フォリニックの笑顔が――ゆっくり凍りついていく。

アントの犠牲によって不安定に彷徨っていた彼女の心は、ビーダーマンを捕らえるという目標を得、活力を取り戻したはずだった。

煩雑な植民地問題や感染者問題、あるいは階級問題といった障害に躓くこともなく、いとも簡単に復讐すべき相手を知ったとき――

彼女は安堵していたのかもしれない。自らが目指すべき道が定まったことに。

でも今こんな状況の中で、再び凍りついた彼女のあの表情を……私はどうすればいいんだろう?

[エアースカーペ] ……やはり。

[カシャ] これは?

[エアースカーペ] 危機契約の作戦協議書だ……ビーダーマンは危機契約を結んだ天災トランスポーターだったようだ。

[エアースカーペ] つまり……まさか自分の死を含めて、全ては計画の内だったのか? どうなんだ、ビーダーマン……?

[カシャ] ……でも何のためにこんなことを? その危機なんとかってやつが黒幕なの?

[エアースカーペ] 天災で人々を死に至らしめるのは、彼らの行動理念に反する……危機契約機構がそんな馬鹿げたことをするはずはない……

[エアースカーペ] ……だがもし……反乱者を支持することで、より多くの人を生存させることが狙いだとしたら? でもなぜ……?

[カシャ] っていうか、それでホントにもっと多くの人を救えるの? グレースロート姉さんから聞いた感じ、今のウォルモンドはかなりひどいことになってるみたいだけど。

[エアースカーペ] ……危機契約自体は、ただのシステムに過ぎない。

[エアースカーペ] 問題は、危機契約を結んだトランスポーターだ。
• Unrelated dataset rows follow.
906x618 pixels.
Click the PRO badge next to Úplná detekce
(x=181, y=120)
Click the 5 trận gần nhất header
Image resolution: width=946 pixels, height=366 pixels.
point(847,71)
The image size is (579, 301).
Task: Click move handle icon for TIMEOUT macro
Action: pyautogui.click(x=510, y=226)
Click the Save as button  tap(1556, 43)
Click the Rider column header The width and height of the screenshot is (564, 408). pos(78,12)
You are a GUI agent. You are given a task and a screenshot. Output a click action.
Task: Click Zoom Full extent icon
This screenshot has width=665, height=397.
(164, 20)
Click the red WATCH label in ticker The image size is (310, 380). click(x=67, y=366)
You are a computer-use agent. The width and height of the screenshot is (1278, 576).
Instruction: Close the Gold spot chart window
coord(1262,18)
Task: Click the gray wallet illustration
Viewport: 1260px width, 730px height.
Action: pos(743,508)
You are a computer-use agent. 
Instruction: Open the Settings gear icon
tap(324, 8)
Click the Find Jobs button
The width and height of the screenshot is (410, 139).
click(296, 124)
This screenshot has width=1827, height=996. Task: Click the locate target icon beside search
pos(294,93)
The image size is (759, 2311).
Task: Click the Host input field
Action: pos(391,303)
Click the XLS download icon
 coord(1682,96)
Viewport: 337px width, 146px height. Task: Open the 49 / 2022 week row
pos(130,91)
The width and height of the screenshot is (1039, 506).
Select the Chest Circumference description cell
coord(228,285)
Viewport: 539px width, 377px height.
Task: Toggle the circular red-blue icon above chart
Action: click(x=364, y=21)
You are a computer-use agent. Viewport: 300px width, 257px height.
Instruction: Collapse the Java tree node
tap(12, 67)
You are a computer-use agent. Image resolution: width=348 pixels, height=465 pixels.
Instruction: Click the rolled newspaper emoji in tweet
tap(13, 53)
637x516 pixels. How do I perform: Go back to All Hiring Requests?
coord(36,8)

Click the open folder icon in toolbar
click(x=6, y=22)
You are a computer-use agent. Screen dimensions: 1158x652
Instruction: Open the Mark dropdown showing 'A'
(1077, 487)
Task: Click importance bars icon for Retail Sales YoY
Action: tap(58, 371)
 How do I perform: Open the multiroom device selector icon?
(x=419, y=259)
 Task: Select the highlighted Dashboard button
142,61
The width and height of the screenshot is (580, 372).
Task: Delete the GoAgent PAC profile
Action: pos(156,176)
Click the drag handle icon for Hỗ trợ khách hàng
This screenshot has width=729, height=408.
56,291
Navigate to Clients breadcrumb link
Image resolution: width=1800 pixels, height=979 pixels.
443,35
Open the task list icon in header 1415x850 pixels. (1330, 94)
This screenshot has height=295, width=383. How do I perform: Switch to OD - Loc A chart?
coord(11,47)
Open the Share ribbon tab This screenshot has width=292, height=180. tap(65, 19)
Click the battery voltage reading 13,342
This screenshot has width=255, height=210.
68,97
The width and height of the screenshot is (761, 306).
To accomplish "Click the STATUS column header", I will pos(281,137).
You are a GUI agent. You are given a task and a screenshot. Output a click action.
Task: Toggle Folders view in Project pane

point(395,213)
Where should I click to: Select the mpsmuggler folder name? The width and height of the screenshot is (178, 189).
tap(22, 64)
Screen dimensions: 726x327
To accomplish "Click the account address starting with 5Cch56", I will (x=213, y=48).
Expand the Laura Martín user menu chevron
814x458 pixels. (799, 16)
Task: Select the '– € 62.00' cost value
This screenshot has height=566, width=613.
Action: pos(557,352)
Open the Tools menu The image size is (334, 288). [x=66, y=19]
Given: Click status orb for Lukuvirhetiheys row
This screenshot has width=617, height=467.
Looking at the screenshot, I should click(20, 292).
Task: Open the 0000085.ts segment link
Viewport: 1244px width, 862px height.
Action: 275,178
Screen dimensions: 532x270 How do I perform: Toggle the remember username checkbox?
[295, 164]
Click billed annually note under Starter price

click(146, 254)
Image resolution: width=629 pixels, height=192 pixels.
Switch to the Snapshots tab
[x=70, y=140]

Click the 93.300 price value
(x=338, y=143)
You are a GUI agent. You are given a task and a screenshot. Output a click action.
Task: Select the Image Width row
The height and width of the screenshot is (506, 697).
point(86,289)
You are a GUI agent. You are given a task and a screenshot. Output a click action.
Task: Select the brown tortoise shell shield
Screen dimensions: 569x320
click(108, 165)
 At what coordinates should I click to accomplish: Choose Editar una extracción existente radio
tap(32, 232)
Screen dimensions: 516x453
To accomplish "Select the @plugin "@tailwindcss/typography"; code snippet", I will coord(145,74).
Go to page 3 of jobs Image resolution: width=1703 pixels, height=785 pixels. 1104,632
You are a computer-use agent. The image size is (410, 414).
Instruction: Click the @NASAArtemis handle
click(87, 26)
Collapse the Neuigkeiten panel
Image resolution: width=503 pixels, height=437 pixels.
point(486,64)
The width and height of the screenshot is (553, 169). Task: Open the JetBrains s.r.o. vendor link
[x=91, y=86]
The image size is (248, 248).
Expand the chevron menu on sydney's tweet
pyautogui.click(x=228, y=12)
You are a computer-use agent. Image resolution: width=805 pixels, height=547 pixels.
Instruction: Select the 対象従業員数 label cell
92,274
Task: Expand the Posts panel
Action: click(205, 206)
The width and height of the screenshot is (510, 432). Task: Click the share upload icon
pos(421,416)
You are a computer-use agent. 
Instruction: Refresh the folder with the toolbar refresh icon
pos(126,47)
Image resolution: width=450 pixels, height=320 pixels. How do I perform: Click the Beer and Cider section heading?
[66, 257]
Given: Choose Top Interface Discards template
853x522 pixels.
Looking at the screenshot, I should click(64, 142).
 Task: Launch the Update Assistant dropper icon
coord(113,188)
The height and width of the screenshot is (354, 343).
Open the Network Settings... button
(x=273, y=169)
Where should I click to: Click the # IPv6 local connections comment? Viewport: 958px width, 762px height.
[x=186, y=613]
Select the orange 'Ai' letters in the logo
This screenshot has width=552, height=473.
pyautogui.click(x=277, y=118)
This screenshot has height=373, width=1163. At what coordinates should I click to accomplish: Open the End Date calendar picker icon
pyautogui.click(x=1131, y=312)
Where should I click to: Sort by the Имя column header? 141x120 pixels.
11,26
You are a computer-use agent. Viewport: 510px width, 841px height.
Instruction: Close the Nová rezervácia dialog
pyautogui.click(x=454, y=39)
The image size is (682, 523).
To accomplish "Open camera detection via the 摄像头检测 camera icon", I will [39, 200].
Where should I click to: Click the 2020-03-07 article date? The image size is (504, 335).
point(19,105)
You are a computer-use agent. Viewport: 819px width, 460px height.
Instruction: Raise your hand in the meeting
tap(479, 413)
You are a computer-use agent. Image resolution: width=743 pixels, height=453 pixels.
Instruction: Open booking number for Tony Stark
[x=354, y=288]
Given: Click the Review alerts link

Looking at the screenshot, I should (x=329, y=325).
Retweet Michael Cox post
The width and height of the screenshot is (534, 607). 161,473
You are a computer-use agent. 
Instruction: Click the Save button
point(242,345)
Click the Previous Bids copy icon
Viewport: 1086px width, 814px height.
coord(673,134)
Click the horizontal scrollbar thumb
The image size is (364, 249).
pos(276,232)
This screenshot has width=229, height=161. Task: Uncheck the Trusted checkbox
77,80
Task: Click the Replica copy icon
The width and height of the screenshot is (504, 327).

彼らの中には一部だが、道徳と常識を欠いた奴もいる。そういう奴らはただ「より多くの人を救う」ことしか考えない。

[エアースカーペ] ……ウォルモンドが天災に見舞われてしまった後、まさか……外部勢力の介入を目的に、火を放ったというのか……

[エアースカーペ] レオンハルトやロドスの他の天災トランスポーターたちが深く関わらなかったのは幸いと言うべきか……

[エアースカーペ] だが……いや……何かが……

[カシャ] エアース!

[エアースカーペ] どうした?

[カシャ] あそこを見て! あの楽器屋のところ! なんか変なものがある!

[エアースカーペ] 変なもの? あれは……山?

[エアースカーペ] 違う、岩の巨像が動いているのか……?

[カシャ] あのアーツは、まさか、前に街の外で会ったあいつが操ってるの?

[エアースカーペ] あの大きさ、一人のアーツで操れるはずが――急げ、フォリニックたちと合流するぞ!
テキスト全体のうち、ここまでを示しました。